Таков был ответ профессора на попытку Петра Алексеевича завести разговор о недавно нашумевшем романе, только что им прочитанном. Мысль Петра Алексеевича выглядела следующим образом: современная литература либо представляет идеи, предлагая с их помощью что-то понять, либо демонстрирует чувства, которые возбудить сама уже не в состоянии. И в том и в другом случае получается что-то вроде наглядного пособия в аудитории, где умудрённые преподаватели читают студентам лекцию: там, на этой таблице, как Христос, распят ленточный червь. Однако эти идеи и чувства – всего лишь художественная суета, уловка, заячьи петли. Ведь автор, по существу, – это действующая модель чистилища, убежища душ, где те с трепетом ждут решения своей судьбы. И он же господин этого убежища. А посему главная его задача – определить герою жребий, от которого тому не отвертеться.

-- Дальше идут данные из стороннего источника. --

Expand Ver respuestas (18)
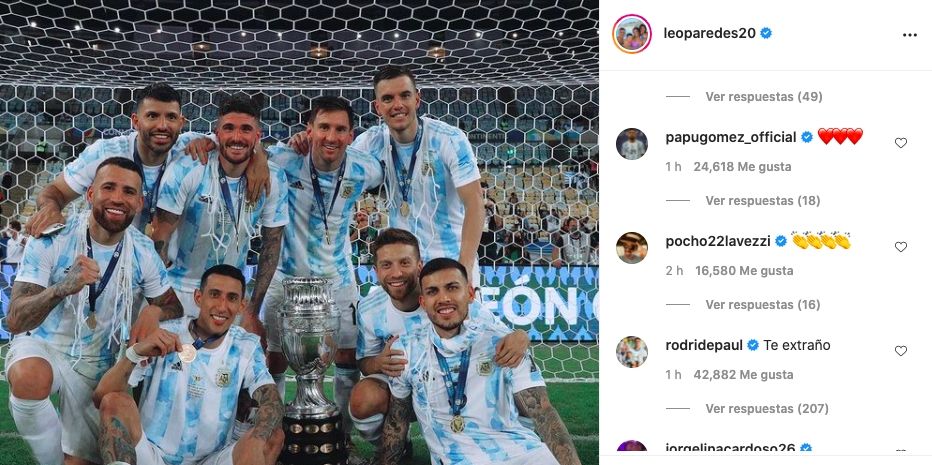 763,200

Несмотря на давность дружбы (пару лет вместе учились в университете, потом их дороги разошлись – один двинул в науку, другой в полиграфию, – но связь с годами не терялась), Пётр Алексеевич при встрече с Цукатовым порой ощущал с его стороны какое-то подспудное сопротивление, словно профессор заранее был не согласен со всем, что Пётр Алексеевич думает и говорит, но почему-то не спешил сообщить об этом напрямую. Приписывать причину этого упреждающего отрицания, иной раз отдающего снобизмом, приобретённому невесть где Цукатовым самодовольству Пётр Алексеевич не спешил – всё-таки годы дружбы обязывали если не к всепрощению, то к терпеливому вниманию. Хотя, конечно, нельзя было не заметить перемены: теперешний Цукатов, в отличие от того, давнего, мог легко позволить себе опоздать на встречу, если она была назначена не ректором, и демонстративно пропустить мимо ушей приветствие студентов, случайно встреченных на карельском просёлке. Словно профессор уже загодя знал о том или ином человеке главную тайну: не быть клушке соколом, – и не намерен был тратить на него лишнюю минуту жизни.
В ответ на небрежность по отношению к заведённому им разговору Пётр Алексеевич сообщил:
– Что касается литературы по специальности. В научной среде считается, будто каждый профессор должен написать книгу, которая принесёт ему славу. Но выдающихся открытий на всех не хватает, поэтому теперь, чтобы оказаться в фокусе внимания, профессорá просто представляют взгляды своего предшественника в корне неверными и так выходят из положения. Чем значительнее был тот, над кем теперь глумятся, тем действеннее приём. Ведь это не трудно. У вас как? Если вздор подтверждён парой ссылок, это уже не вздор, а истина.
– В фундаментальной науке иначе, – со скрытой досадой ответствовал Цукатов. – Там важна преемственность школы.
Пётр Алексеевич понял, что месть свершилась.
Годы знакомства приучили их не опасаться ни повисающих пауз, ни разогретого добела спора, однако при этом ничуть не сгладили углов, которыми при соприкосновении цеплялись их натуры. Профессор во всём любил порядок, и благодать его считал неоспоримой; Пётр Алексеевич был сторонником естественного бытия вещей. Когда Цукатов смотрел в ночное небо, он видел чудовищный, непозволительный кавардак – будь его воля, он расставил бы все звёзды по местам и там прибил, чтобы уже не сдвинулись. А как бы приструнил луну – представить боязно. Быть может, сохранил навек очерченной по циркулю и проложил ей неизменный путь, а может, навсегда стёр ластиком. Загадка. Пётр Алексеевич в свой черёд, имей власть над материей, в ночном небе ничего б не тронул – пусть будет так, как есть, – просто б смотрел, топя в межзвёздной черноте потуги мысли, и, то трепеща, то ликуя, испытывал чувства.